Quote the rows below verbatim, beginning at the line that contains "Remove the Product object row" and ending after the line that contains "Action: (892, 109)".

************

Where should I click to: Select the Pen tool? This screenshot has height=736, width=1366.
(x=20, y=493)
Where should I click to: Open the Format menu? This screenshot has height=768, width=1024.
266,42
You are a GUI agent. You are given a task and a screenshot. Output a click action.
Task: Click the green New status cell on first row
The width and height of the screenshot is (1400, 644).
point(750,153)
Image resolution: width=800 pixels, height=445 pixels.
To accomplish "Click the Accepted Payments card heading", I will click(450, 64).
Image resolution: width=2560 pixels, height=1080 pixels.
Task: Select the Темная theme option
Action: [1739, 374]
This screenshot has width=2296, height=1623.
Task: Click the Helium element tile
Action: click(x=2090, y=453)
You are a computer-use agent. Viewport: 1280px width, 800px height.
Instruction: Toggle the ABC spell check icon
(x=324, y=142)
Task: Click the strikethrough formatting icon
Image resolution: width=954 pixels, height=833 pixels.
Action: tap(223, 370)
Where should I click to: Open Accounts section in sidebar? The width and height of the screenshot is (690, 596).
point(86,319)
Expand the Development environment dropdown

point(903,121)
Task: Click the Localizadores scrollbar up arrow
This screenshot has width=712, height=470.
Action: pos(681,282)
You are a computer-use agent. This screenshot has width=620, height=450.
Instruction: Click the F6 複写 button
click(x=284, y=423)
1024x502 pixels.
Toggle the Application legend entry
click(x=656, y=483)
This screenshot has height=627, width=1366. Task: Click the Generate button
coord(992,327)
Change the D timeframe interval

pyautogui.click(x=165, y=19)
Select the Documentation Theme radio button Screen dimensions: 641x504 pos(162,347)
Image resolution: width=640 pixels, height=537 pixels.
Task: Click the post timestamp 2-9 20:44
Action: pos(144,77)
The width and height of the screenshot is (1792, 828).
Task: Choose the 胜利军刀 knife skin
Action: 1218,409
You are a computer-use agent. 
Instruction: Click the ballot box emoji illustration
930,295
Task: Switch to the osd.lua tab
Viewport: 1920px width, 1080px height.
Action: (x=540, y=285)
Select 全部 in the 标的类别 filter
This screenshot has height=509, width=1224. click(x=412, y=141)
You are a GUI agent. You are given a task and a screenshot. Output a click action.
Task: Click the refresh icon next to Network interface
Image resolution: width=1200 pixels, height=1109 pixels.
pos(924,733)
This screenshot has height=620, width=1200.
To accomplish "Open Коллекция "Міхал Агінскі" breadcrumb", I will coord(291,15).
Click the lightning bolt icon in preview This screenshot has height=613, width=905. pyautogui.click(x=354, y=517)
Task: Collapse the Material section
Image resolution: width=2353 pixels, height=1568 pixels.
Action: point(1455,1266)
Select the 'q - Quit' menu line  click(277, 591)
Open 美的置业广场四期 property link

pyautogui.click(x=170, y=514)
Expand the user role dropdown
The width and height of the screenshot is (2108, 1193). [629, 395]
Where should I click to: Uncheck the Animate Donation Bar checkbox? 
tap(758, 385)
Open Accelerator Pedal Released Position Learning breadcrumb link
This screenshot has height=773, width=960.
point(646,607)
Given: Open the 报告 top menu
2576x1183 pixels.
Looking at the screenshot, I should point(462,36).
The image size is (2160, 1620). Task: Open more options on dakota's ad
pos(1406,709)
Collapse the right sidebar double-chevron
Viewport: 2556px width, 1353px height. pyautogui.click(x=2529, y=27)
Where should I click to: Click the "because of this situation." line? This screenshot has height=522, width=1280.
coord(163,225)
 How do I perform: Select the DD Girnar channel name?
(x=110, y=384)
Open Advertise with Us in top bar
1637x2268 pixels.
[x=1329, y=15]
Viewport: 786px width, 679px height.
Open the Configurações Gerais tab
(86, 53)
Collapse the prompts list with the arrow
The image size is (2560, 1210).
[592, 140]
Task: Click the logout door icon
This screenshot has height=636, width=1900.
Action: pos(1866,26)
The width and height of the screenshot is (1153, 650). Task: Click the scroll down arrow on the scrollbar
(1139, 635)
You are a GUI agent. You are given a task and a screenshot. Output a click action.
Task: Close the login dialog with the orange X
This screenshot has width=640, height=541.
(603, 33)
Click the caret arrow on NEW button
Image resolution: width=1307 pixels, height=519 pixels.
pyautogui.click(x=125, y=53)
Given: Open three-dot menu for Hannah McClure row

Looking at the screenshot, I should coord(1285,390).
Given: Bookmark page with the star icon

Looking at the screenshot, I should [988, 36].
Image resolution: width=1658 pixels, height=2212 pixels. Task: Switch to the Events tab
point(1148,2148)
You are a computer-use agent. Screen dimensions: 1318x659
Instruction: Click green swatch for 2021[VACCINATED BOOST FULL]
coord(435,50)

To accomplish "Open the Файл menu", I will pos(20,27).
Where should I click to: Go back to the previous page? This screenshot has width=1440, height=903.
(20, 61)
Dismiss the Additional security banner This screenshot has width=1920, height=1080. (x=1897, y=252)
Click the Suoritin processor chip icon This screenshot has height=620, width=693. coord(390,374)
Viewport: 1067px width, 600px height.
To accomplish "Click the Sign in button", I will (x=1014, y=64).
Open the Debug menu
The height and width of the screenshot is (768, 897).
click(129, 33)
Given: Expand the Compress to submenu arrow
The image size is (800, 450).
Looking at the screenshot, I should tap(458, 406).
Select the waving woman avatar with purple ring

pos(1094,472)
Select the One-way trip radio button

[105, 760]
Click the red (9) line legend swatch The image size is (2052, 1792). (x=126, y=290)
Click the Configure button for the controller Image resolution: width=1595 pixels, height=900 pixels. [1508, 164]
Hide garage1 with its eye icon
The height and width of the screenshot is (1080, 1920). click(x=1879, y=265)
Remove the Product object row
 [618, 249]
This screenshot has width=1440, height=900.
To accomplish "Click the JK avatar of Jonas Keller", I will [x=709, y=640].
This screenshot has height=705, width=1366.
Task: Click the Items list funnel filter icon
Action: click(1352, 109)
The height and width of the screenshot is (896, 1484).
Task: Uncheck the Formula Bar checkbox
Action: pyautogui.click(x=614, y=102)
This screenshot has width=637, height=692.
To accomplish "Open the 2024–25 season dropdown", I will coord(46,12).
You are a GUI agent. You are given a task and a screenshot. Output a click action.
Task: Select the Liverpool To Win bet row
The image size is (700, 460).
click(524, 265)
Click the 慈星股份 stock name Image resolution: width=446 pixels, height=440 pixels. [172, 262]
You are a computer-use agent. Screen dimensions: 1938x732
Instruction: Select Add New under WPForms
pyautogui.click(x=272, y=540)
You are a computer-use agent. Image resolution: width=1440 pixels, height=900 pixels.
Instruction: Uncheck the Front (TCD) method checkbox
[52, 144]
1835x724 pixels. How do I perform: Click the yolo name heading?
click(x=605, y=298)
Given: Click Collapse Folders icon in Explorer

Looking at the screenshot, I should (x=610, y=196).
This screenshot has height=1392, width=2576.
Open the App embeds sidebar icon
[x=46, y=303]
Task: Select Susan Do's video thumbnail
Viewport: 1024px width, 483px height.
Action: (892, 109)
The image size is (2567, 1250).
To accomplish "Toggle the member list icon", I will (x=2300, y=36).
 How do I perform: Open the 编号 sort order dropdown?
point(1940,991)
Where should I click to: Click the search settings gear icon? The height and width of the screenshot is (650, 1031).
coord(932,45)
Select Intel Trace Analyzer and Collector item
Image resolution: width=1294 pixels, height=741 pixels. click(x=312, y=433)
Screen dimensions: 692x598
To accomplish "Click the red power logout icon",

************

• Written solution
Remove the Product object row
 [618, 249]
This screenshot has width=1440, height=900.
To accomplish "Click the JK avatar of Jonas Keller", I will [x=709, y=640].
This screenshot has height=705, width=1366.
Task: Click the Items list funnel filter icon
Action: click(1352, 109)
The height and width of the screenshot is (896, 1484).
Task: Uncheck the Formula Bar checkbox
Action: pyautogui.click(x=614, y=102)
This screenshot has width=637, height=692.
To accomplish "Open the 2024–25 season dropdown", I will coord(46,12).
You are a GUI agent. You are given a task and a screenshot. Output a click action.
Task: Select the Liverpool To Win bet row
The image size is (700, 460).
click(524, 265)
Click the 慈星股份 stock name Image resolution: width=446 pixels, height=440 pixels. [172, 262]
You are a computer-use agent. Screen dimensions: 1938x732
Instruction: Select Add New under WPForms
pyautogui.click(x=272, y=540)
You are a computer-use agent. Image resolution: width=1440 pixels, height=900 pixels.
Instruction: Uncheck the Front (TCD) method checkbox
[52, 144]
1835x724 pixels. How do I perform: Click the yolo name heading?
click(x=605, y=298)
Given: Click Collapse Folders icon in Explorer

Looking at the screenshot, I should (x=610, y=196).
This screenshot has height=1392, width=2576.
Open the App embeds sidebar icon
[x=46, y=303]
Task: Select Susan Do's video thumbnail
Viewport: 1024px width, 483px height.
Action: (892, 109)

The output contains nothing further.